Data listing
****************************************

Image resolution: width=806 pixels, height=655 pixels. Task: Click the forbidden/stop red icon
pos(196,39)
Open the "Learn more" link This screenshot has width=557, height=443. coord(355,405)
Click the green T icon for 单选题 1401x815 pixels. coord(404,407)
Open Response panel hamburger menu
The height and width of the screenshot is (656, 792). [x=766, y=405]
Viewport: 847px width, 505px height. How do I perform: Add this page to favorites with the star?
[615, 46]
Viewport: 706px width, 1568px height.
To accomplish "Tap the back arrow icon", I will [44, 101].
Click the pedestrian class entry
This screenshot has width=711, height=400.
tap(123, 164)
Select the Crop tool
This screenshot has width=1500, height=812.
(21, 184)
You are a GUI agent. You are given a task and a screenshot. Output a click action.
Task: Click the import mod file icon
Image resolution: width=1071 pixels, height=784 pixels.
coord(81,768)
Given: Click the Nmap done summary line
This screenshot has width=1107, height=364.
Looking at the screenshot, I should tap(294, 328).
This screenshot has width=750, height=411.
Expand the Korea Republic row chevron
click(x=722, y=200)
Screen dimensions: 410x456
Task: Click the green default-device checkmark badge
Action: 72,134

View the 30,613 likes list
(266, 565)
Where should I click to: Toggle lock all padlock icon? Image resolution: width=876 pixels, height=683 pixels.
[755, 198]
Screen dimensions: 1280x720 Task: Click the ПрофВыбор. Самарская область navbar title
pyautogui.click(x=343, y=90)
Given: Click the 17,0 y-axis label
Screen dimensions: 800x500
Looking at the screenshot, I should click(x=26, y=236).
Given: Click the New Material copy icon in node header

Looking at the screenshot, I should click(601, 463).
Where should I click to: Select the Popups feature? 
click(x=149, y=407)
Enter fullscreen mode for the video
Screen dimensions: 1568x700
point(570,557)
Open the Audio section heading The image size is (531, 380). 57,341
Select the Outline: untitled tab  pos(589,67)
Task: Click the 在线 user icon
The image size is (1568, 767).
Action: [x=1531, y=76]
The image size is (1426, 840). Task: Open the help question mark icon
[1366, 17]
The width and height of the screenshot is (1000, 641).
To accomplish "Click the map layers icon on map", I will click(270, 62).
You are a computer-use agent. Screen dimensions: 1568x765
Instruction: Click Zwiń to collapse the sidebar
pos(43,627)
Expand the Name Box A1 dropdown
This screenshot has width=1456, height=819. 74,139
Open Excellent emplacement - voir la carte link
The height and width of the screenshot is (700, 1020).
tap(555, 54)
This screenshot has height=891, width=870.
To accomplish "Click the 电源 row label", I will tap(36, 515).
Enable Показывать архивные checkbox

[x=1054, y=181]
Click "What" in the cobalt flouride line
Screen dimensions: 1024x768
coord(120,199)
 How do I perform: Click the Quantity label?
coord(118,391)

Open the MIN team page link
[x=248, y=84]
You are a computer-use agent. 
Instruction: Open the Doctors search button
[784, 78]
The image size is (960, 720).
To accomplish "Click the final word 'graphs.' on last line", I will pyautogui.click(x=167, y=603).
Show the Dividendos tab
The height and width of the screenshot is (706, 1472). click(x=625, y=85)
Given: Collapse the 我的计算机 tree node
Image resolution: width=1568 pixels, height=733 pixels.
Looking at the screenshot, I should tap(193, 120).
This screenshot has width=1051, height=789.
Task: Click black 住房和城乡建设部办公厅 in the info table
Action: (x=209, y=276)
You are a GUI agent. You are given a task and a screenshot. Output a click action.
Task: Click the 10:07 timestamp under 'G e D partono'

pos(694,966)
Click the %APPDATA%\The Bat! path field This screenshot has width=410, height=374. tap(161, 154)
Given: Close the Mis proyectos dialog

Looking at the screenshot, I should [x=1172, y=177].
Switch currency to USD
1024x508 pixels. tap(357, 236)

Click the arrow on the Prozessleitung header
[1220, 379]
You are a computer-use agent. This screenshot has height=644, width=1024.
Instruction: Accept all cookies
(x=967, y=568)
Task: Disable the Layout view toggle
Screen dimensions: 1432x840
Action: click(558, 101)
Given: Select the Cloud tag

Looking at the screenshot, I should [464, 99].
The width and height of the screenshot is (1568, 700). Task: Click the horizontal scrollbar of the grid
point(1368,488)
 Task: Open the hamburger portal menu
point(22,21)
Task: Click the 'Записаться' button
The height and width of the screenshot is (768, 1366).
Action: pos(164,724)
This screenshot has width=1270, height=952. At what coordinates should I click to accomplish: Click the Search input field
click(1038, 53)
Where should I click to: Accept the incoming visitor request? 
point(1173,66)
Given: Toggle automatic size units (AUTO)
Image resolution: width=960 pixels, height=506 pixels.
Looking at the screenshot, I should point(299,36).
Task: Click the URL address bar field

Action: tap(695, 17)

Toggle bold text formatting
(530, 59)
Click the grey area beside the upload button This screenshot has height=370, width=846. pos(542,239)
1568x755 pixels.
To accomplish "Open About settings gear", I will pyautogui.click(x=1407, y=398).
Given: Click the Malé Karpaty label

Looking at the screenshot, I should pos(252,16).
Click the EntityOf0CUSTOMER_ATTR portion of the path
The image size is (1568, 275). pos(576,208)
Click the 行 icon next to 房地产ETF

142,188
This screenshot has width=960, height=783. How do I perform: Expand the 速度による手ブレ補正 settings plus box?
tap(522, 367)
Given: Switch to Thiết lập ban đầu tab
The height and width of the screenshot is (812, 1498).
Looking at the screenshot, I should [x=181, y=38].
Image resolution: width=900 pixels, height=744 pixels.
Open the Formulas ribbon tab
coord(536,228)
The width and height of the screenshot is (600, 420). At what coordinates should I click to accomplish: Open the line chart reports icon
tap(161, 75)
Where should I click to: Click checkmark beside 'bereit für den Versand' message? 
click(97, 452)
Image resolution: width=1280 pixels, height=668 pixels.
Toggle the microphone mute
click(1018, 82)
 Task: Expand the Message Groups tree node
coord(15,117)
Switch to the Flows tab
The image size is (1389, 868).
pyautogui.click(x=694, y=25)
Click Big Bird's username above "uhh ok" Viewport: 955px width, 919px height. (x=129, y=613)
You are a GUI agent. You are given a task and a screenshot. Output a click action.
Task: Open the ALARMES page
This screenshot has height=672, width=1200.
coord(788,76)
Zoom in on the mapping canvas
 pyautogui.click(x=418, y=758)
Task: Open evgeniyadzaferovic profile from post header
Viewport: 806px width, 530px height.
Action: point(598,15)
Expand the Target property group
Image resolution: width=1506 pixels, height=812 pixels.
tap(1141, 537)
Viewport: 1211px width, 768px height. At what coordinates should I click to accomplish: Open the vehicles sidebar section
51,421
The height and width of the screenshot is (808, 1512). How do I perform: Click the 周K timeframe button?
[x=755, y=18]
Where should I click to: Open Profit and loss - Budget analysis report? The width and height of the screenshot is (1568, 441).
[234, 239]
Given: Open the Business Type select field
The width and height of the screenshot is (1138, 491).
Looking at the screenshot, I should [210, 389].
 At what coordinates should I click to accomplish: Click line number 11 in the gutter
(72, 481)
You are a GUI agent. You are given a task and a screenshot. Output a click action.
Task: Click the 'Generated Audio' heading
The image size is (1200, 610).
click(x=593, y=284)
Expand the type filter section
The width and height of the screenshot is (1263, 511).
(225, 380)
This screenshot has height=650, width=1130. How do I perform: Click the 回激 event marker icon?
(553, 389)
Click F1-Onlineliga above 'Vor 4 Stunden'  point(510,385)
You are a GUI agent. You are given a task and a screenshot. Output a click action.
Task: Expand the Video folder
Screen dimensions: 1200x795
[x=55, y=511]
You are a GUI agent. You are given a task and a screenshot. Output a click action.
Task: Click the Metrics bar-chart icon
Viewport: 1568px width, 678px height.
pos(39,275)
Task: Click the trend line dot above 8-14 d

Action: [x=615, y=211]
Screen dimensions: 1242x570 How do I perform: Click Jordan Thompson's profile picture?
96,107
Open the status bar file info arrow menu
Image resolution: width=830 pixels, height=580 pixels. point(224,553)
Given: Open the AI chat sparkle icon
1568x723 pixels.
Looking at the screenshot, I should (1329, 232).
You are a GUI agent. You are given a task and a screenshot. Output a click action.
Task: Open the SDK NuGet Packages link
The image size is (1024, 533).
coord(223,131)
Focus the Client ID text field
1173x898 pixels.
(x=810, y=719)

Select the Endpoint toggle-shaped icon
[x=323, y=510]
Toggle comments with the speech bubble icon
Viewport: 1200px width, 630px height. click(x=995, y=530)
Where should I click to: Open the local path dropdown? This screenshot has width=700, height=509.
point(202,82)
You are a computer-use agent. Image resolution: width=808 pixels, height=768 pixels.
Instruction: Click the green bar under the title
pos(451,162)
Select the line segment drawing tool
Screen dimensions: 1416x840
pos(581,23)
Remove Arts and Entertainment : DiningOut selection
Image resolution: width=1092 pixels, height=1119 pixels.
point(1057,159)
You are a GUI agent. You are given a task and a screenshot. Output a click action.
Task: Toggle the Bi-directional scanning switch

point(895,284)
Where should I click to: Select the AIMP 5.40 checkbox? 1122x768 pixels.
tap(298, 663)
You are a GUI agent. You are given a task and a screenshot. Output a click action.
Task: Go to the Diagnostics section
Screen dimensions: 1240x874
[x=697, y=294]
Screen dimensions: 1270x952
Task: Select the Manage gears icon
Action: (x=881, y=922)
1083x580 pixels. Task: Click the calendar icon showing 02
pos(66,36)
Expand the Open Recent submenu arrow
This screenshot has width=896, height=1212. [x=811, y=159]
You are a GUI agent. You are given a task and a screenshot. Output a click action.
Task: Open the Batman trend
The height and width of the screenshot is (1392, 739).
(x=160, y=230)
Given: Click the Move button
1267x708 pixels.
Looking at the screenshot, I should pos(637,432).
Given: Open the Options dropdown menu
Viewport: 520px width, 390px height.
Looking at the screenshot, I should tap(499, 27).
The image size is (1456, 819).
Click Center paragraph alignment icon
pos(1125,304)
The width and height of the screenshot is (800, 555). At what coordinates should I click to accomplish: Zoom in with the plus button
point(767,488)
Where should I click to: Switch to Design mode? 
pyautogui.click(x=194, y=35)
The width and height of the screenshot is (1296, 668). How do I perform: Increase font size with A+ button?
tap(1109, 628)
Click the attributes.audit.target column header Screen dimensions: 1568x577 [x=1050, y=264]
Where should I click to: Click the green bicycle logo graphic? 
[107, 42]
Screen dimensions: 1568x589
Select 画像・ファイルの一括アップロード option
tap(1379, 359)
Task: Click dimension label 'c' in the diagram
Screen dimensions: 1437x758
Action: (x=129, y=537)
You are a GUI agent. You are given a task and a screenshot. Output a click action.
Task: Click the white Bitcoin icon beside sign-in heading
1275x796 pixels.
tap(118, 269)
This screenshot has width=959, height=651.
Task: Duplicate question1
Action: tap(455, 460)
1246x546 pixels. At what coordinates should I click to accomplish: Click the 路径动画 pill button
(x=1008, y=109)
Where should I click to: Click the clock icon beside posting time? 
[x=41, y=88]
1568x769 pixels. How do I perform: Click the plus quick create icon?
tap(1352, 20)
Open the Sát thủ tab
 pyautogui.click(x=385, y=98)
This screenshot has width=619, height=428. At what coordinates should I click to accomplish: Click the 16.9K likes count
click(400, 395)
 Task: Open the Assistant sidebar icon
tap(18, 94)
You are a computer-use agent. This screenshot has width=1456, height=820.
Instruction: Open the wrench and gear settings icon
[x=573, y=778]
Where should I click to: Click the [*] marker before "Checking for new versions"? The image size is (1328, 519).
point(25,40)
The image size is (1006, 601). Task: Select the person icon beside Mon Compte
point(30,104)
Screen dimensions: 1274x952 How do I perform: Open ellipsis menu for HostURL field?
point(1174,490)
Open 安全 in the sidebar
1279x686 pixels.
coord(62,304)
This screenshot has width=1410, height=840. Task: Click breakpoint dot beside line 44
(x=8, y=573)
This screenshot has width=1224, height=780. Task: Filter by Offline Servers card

****************************************

◆ Directions
Copy out, word for word, the lines of the material above, starting at the line that contains "Open Excellent emplacement" and ending at the line that contains "Action: (x=209, y=276)", with both of those lines included.

◆ The solution
Open Excellent emplacement - voir la carte link
The height and width of the screenshot is (700, 1020).
tap(555, 54)
This screenshot has height=891, width=870.
To accomplish "Click the 电源 row label", I will tap(36, 515).
Enable Показывать архивные checkbox

[x=1054, y=181]
Click "What" in the cobalt flouride line
Screen dimensions: 1024x768
coord(120,199)
 How do I perform: Click the Quantity label?
coord(118,391)

Open the MIN team page link
[x=248, y=84]
You are a computer-use agent. 
Instruction: Open the Doctors search button
[784, 78]
The image size is (960, 720).
To accomplish "Click the final word 'graphs.' on last line", I will pyautogui.click(x=167, y=603).
Show the Dividendos tab
The height and width of the screenshot is (706, 1472). click(x=625, y=85)
Given: Collapse the 我的计算机 tree node
Image resolution: width=1568 pixels, height=733 pixels.
Looking at the screenshot, I should tap(193, 120).
This screenshot has width=1051, height=789.
Task: Click black 住房和城乡建设部办公厅 in the info table
Action: (x=209, y=276)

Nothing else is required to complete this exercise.